Assignment.
Could you print the listing again exactly, omitting the pictures?

──────────────────────────────

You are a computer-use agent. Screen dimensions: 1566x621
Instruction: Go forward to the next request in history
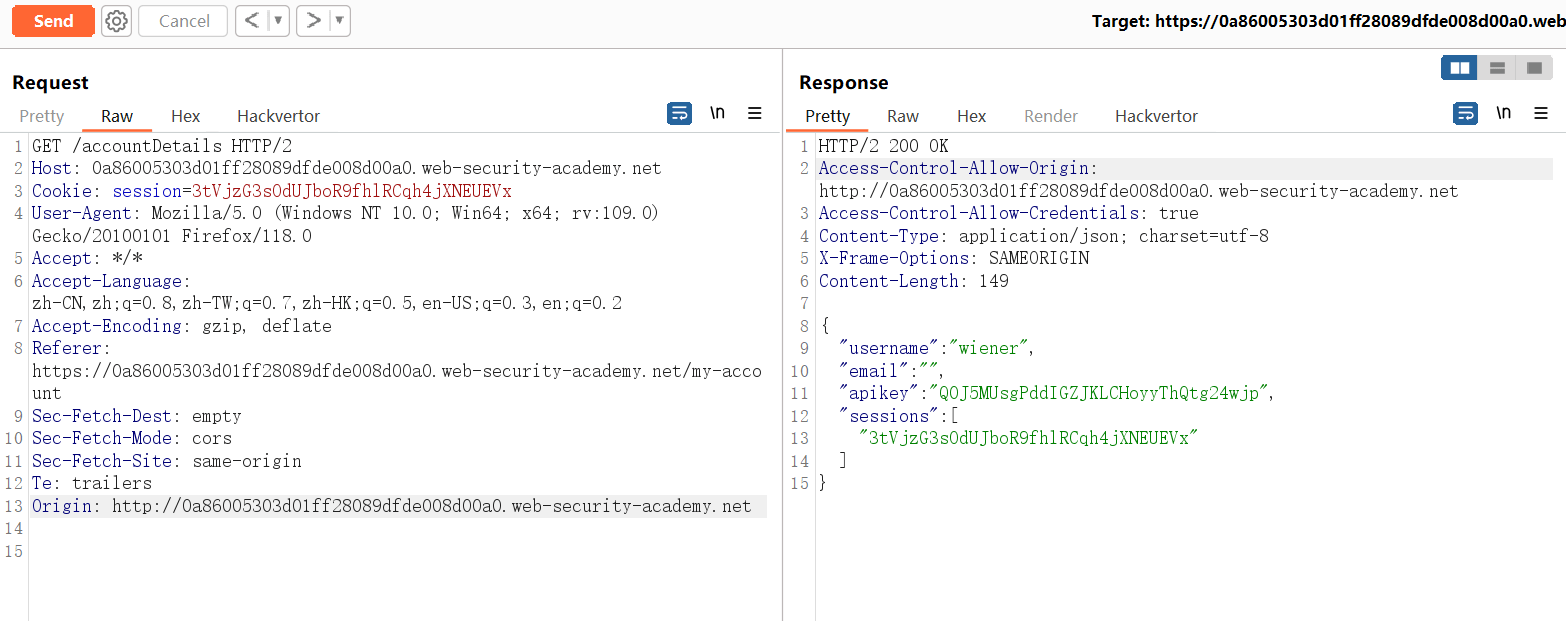[x=314, y=21]
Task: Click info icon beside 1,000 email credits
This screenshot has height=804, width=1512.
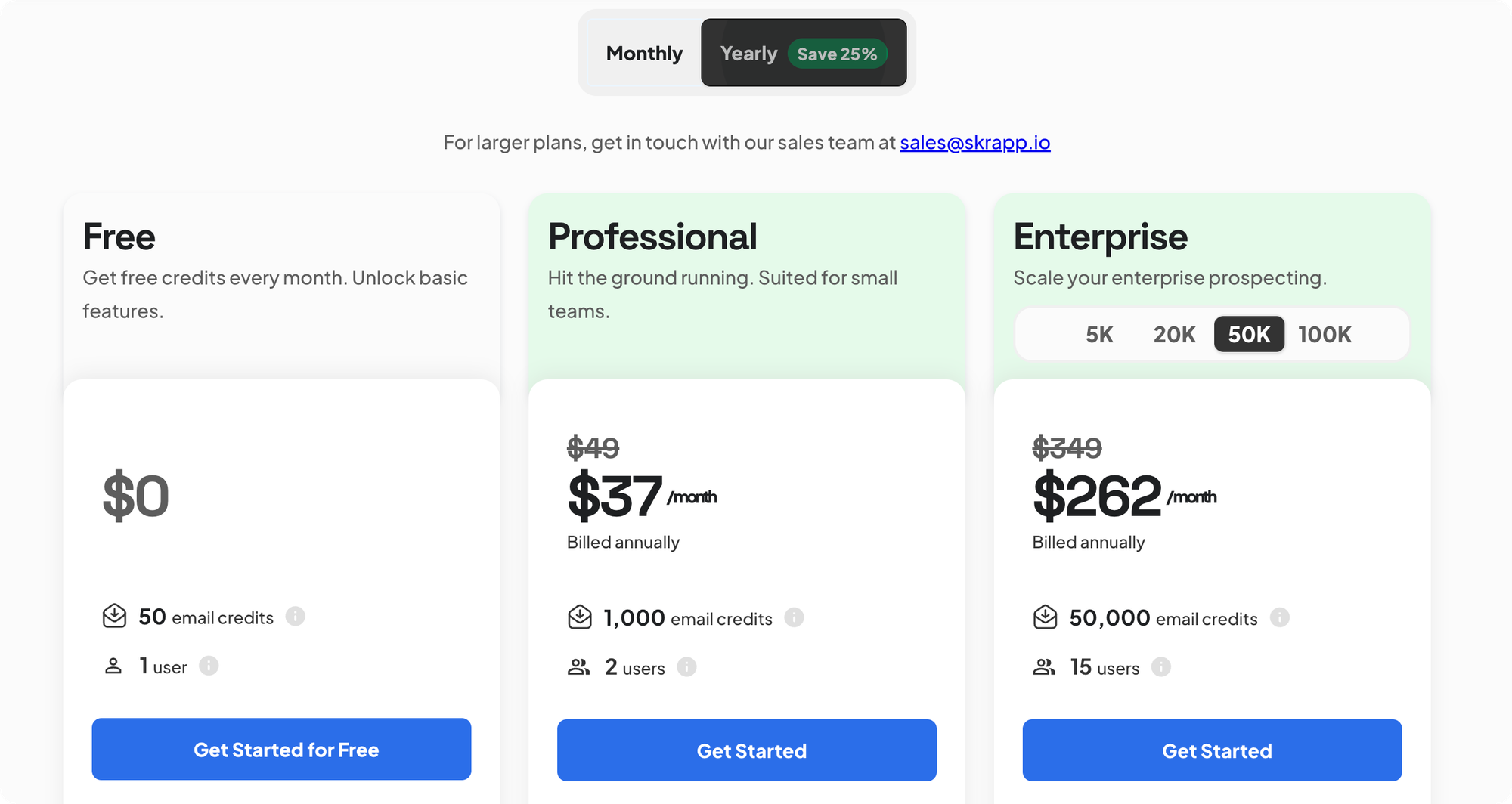Action: click(x=794, y=617)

──────────────────────────────

Task response.
You are a computer-use agent. Screen dimensions: 1566x621
Instruction: Go forward to the next request in history
[x=314, y=21]
Task: Click info icon beside 1,000 email credits
This screenshot has height=804, width=1512.
Action: click(x=794, y=617)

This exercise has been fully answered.